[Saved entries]
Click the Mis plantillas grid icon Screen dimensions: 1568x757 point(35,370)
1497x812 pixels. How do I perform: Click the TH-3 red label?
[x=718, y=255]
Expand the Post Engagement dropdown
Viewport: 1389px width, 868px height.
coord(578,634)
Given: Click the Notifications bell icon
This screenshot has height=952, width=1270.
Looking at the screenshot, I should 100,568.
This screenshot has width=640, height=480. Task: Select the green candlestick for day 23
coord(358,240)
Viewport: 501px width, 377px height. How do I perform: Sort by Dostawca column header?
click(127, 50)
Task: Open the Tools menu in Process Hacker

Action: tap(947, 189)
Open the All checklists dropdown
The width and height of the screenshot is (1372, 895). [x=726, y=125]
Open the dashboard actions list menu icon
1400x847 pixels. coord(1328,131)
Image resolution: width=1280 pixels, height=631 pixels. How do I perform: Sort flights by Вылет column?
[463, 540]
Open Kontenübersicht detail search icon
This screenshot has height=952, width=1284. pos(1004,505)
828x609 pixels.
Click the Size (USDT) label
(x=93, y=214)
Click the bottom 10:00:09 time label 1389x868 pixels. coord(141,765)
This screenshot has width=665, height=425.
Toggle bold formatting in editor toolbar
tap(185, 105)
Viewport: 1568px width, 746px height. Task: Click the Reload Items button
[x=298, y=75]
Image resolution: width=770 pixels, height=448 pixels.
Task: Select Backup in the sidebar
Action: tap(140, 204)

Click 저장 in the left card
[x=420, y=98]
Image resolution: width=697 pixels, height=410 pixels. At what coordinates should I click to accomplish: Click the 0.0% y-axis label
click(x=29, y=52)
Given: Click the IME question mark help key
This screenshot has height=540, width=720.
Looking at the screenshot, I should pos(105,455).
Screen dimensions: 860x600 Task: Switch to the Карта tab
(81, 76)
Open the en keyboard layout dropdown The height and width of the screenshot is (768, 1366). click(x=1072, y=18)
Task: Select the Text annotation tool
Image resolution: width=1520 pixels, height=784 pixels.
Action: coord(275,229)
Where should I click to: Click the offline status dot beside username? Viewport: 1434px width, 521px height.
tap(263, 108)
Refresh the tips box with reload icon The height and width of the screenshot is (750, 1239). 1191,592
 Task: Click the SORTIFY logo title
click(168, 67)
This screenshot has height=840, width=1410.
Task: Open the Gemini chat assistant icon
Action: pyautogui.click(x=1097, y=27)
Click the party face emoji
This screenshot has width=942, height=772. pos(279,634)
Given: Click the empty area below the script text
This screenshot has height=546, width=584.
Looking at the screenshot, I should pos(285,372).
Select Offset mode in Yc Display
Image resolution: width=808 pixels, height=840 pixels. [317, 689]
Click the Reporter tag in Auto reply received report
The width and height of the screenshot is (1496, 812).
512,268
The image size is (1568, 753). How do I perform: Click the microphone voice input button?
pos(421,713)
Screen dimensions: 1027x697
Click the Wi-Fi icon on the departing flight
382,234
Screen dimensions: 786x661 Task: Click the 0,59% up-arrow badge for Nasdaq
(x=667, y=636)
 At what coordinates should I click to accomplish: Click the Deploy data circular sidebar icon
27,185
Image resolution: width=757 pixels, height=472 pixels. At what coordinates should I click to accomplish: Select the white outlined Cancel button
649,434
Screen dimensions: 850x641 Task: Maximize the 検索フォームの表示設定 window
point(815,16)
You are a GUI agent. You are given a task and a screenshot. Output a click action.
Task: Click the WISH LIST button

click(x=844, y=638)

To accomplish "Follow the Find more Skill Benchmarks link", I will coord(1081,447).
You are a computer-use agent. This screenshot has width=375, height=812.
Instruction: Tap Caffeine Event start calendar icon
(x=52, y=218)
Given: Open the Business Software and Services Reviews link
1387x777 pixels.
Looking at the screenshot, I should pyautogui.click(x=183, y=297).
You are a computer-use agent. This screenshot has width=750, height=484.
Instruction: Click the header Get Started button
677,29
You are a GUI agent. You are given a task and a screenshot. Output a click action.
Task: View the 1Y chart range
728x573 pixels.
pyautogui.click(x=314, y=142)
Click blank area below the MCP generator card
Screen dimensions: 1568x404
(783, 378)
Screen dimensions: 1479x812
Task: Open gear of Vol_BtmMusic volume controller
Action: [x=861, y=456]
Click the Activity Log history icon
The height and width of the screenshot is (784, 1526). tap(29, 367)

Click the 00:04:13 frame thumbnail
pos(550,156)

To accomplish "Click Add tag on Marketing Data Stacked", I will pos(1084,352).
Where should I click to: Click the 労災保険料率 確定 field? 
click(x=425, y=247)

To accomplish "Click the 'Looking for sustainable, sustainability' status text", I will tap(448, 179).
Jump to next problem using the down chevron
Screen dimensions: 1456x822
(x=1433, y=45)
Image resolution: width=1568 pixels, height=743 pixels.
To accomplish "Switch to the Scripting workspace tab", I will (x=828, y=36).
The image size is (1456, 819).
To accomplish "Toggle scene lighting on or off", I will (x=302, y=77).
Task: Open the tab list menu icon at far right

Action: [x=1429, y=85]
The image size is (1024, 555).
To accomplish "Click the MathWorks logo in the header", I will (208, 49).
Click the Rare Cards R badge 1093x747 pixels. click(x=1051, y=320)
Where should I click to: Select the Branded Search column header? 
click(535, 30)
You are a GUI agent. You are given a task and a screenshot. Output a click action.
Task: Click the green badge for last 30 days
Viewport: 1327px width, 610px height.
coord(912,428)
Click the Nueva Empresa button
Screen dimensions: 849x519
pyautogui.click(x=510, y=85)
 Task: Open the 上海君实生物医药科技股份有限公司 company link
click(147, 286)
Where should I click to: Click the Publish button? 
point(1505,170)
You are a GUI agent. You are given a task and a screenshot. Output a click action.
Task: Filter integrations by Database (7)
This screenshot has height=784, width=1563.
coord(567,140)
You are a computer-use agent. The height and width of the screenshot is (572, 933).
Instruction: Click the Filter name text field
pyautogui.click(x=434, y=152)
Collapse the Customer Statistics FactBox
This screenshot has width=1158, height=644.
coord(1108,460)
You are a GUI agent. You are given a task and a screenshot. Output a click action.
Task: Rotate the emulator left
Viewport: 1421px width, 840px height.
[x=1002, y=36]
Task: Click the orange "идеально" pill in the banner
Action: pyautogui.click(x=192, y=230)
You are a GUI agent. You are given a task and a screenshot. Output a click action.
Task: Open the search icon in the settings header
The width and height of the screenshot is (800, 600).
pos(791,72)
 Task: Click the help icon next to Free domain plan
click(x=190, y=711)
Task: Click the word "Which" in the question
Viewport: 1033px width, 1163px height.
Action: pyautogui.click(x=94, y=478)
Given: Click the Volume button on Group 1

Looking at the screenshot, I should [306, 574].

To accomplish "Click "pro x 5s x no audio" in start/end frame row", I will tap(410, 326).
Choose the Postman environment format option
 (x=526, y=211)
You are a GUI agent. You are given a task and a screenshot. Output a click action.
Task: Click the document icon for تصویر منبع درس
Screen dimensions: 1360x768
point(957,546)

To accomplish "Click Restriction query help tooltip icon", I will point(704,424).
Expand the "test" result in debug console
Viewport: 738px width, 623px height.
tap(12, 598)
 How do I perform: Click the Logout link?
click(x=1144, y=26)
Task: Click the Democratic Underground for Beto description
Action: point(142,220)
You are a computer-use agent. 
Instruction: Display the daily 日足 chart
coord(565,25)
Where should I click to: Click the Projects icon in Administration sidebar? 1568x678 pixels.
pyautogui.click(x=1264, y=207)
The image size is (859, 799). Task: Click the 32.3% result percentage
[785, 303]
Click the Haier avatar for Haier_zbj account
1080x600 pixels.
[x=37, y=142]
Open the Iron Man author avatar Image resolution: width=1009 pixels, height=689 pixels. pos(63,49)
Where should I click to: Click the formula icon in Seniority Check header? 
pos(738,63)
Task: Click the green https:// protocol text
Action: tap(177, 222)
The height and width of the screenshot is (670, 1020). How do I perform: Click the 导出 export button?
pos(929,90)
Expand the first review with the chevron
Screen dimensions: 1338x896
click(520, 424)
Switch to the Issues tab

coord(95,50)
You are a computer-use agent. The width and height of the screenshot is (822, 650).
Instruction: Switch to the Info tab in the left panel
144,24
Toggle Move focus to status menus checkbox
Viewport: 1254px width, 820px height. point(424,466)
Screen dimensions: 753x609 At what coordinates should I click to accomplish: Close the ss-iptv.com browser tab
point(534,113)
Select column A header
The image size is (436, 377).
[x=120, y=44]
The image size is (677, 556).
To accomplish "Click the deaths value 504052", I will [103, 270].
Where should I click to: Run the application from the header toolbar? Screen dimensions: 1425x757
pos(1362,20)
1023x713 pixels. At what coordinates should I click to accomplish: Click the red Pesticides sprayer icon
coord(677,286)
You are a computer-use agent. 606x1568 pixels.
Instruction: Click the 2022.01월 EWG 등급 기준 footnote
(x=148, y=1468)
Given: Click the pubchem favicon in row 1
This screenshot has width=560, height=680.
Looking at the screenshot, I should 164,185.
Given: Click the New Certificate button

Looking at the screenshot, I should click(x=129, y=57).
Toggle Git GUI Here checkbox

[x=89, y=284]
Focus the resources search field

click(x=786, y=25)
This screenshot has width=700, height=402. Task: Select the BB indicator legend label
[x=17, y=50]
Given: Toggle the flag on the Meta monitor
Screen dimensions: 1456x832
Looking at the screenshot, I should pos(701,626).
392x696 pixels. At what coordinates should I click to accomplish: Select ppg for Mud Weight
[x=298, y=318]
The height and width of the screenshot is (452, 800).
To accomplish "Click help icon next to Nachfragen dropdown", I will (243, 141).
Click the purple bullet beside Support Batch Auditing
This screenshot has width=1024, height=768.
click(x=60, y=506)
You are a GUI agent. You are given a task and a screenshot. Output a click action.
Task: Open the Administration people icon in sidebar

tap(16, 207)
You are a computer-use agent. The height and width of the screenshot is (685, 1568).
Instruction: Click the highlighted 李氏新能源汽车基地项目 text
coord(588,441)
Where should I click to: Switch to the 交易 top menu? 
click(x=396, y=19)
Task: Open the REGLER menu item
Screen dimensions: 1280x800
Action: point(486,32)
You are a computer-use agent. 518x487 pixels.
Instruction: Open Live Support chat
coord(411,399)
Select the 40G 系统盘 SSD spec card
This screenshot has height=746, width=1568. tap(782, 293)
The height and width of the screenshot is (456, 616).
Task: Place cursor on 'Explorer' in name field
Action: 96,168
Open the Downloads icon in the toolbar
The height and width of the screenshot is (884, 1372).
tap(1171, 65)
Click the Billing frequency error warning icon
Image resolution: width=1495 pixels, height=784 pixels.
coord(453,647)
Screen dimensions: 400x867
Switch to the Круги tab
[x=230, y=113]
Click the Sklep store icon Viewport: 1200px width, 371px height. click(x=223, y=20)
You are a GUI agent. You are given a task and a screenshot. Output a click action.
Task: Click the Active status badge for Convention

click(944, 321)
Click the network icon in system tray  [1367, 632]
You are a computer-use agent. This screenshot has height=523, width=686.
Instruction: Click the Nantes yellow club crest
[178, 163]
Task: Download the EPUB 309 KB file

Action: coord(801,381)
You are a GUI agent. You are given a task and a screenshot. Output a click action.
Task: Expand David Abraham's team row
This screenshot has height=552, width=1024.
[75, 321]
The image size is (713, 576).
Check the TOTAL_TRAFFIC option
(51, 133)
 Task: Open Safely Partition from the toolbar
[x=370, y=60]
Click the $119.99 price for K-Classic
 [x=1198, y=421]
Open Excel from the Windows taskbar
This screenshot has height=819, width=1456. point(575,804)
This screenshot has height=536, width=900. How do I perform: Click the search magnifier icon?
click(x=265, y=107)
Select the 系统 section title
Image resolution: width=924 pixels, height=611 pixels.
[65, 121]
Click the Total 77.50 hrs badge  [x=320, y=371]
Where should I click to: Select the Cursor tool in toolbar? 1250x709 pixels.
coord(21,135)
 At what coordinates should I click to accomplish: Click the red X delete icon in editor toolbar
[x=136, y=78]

*What you are asked to do*: Copy the saved entries from the line containing "Where should I click to: Select the Branded" through the line containing "click(147, 286)", swapping "Nueva Empresa" for "New Company" and leaving everything else the same.

*Reply to the task*:
Where should I click to: Select the Branded Search column header? 
click(535, 30)
You are a GUI agent. You are given a task and a screenshot. Output a click action.
Task: Click the green badge for last 30 days
Viewport: 1327px width, 610px height.
coord(912,428)
Click the New Company button
Screen dimensions: 849x519
pyautogui.click(x=510, y=85)
 Task: Open the 上海君实生物医药科技股份有限公司 company link
click(147, 286)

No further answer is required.